At our next stop, Vinh Long, we passed up another cockroach-infested hotel but discovered what we call our Mekong Delta secret: the Cuu Long Hotel. At $15 per night it was very expensive by our $5-per-night standards, but it was clean and had air conditioning, hot water and a balcony overlooking the Mekong River. It became our safe haven halfway around the world for a few days.

From Vinh Long, we explored the delta region by public bus, always cheap but always a long and taxing experience in Vietnam. One day it took us five hours to go less than 40 miles on bumpy, rocky, dirt roads.
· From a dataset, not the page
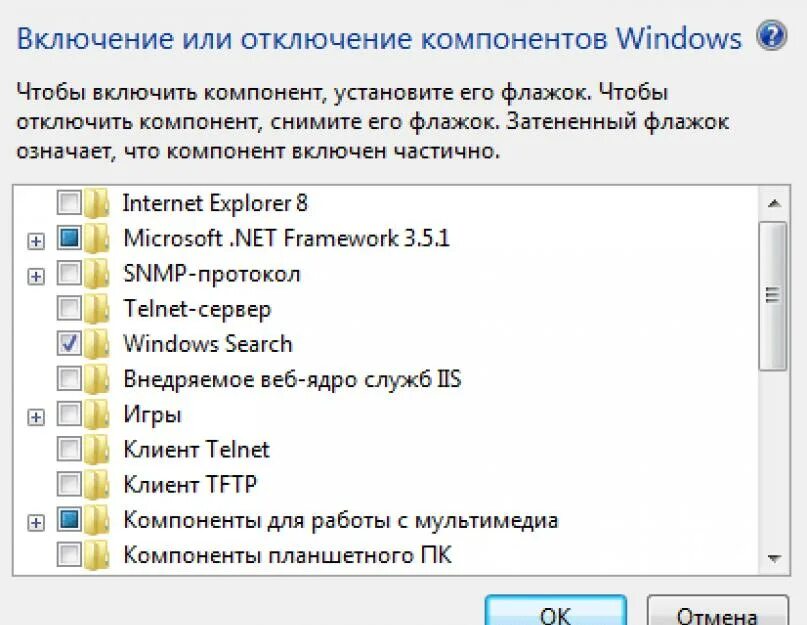Expand Компоненты для работы с мультимедиа node
The width and height of the screenshot is (807, 625).
pos(36,523)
We went as far as Chau Dac, a picturesque river town just five miles from the Cambodian border.

Walking Chau Dac, we met a 12-year-old Vietnamese named Michael who lives in the United States but was visiting relatives. He invited us home to dinner, where he told us yet another story of escape, triumph and heartbreak. When he was 2, his father and pregnant mother hired a cyclo to drive them to the Cambodian border. But as they reached the border, his father hesitated, afraid for his family’s safety beyond. Michael’s mother, determined to give her children a new life, wanted to continue. They argued. She crossed the border, but minutes later the father was arrested for trying to escape.

Michael’s mother eventually came to America; his father was jailed for many years. Now, a decade later, the couple were having a reunion, but one touched with both joy and sadness. After nine years of separation, both had remarried. The father, now a farmer, was consoled by the fact that Michael’s stepfather was taking good care of his family. A moment’s hesitation years ago had changed their lives forever.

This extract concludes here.